Theresa kneads Nathaniel’s shoulder. Then her finger-tips move up to his earlobes.
This story, the one I’m reading now, is about Calman, the rich merchant, and Zalman, his coachman.
“I’m leaving,” Nathaniel says.
Zalman is a good coachman, honest and sober. He even goes to bed early. But he has a vice: he imitates his master. For instance, he walks with his hands clasped behind his back in a thoughtful posture, like Calman’s own attitude and bearing when walking, and he imitates his master’s tone of voice and uses many of the same words and expressions.
“Let go of me,” Nathaniel says.
One day Zalman steals Calman’s clothes and begins to wear them. Now no one can tell Zalman and Calman apart, so alike do they appear. The two of them, master and man, are indistinguishable even to those who know them. Both have glossy black beards and brown eyes. Zalman begins to give orders to Calman, and Calman protests. He does not take orders! He himself is the merchant, Zalman the mere coachman! To no avail. Everything is upside down.
“I’m going,” says Nathaniel.
At last Simple Shmerel is summoned by the befuddled villagers, who want everything to return to normal. Simple Shmerel considers the puzzling situation, then orders the two men into an adjacent room. After a moment, Simple Shmerel speaks up. “Servant, come here!” he says. Almost instantly, Zalman opens the door and pokes his head in.
“Yes, sir?” he asks.
“There’s your Zalman,” points out Simple Shmerel. Apparently the habits of servitude cannot be broken.
Coolberg closes his book.
“Fuck you,” Nathaniel says.
“Obscenities again. So tiresome. Well, maybe,” Coolberg mutters, in an apparent non sequitur. The two men rise from the bench simultaneously as if under orders. Nathaniel feels light-headed, as if he is going under: he is gradually succumbing to some general anesthesia set loose at the zoo, or perhaps a hypnotic spell has been cast upon him. He needs a good night’s sleep.

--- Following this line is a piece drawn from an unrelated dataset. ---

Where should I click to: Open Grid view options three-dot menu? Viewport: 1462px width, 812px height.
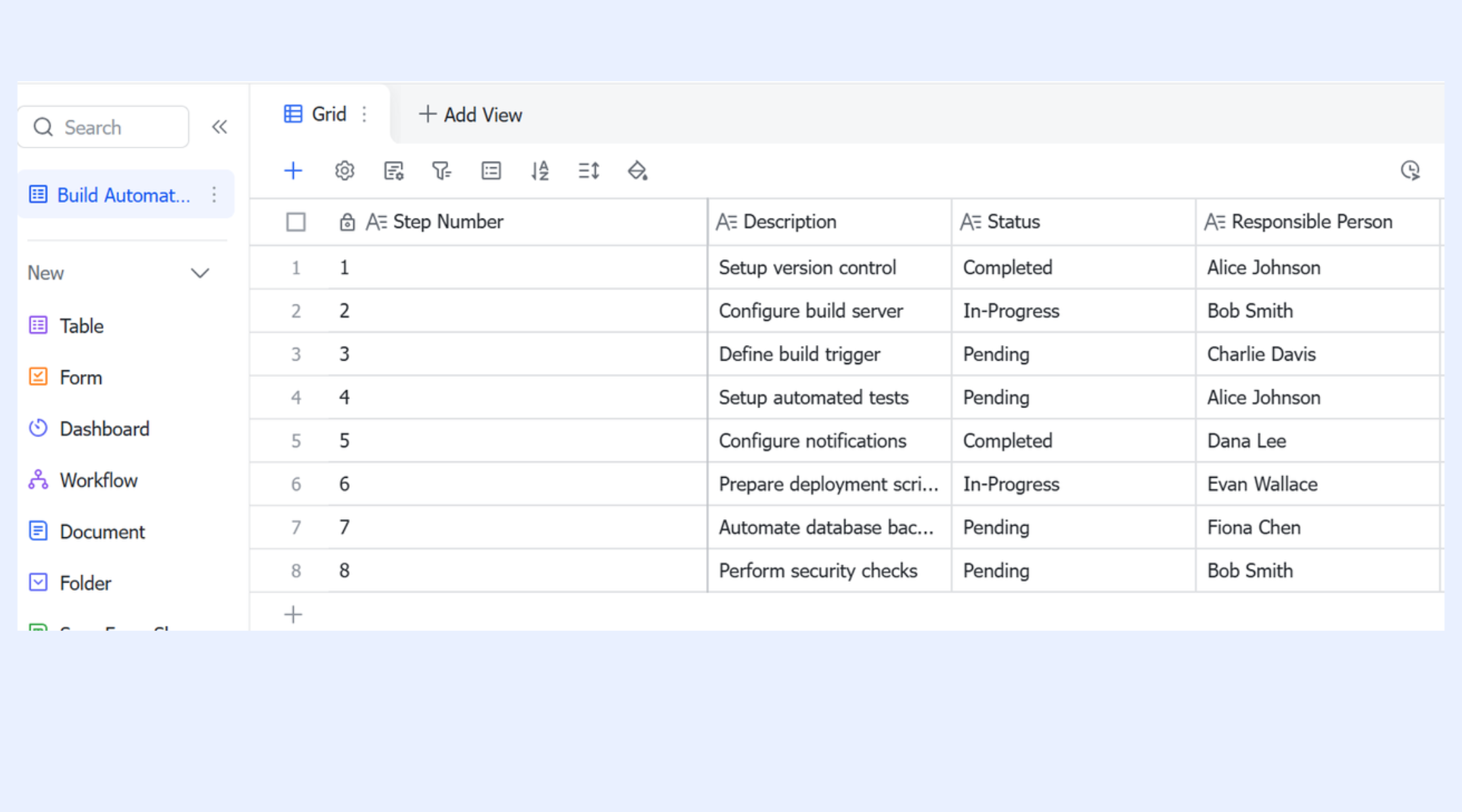tap(364, 114)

He hasn’t rested well lately. As he and Coolberg walk across the park, Theresa following them, Coolberg begins to narrate another plot summary, this time of the book he is writing, the one that takes place entirely at night, the one with Nathaniel in it, called Shadow.

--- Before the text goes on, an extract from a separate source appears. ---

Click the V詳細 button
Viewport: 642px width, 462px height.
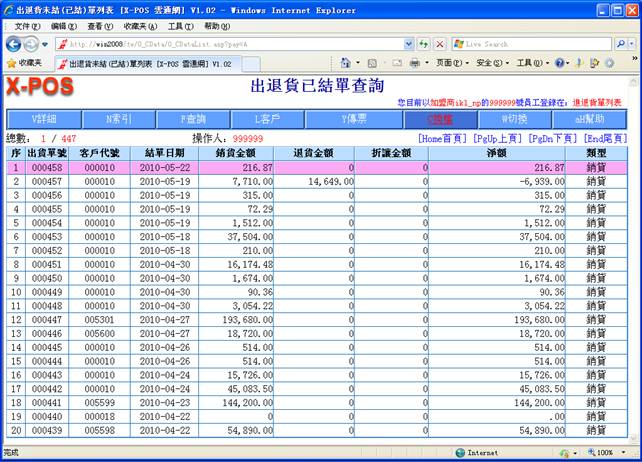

In the story a young man, a student, a somewhat fever-brained type, loves two women at the same time. One of these women is a brilliant student, a polyglot, and a reader of Sumerian sacred texts; the other is a painter. Women have always loved this young man; he is gracious to them, considerate and thoughtful, and besides, he is disconcertingly beautiful, athletic, with long blond hair that the women imagine being trailed languorously over their bare skin under the covers as he kisses them, over their breasts and thighs, that is, until the force of Eros flings the covers back. But the strain of loving two women is one that few men can withstand. Even Ezra Pound lost his mind by loving two women. This young man, this character named Ambrose, develops an antipathy to daylight because in his doubleness, his double-heartedness, he fears that he will meet himself on the sidewalk coming toward himself from the opposite direction. At the same time that he is developing a phobia to daylight and the solidity of actual things, he is also receiving phone calls from an ambiguous Iago-like character named Trautwein, who, through brilliance and charm, gradually convinces him that the second woman, the painter he loves, who suffers for her art in poverty, has been cheating on him. There will be an unspecified fire. A violent death is indicated. However, certain parts of the story have only been sketched out; possibilities have presented themselves but have not turned into probabilities, much less inevitabilities.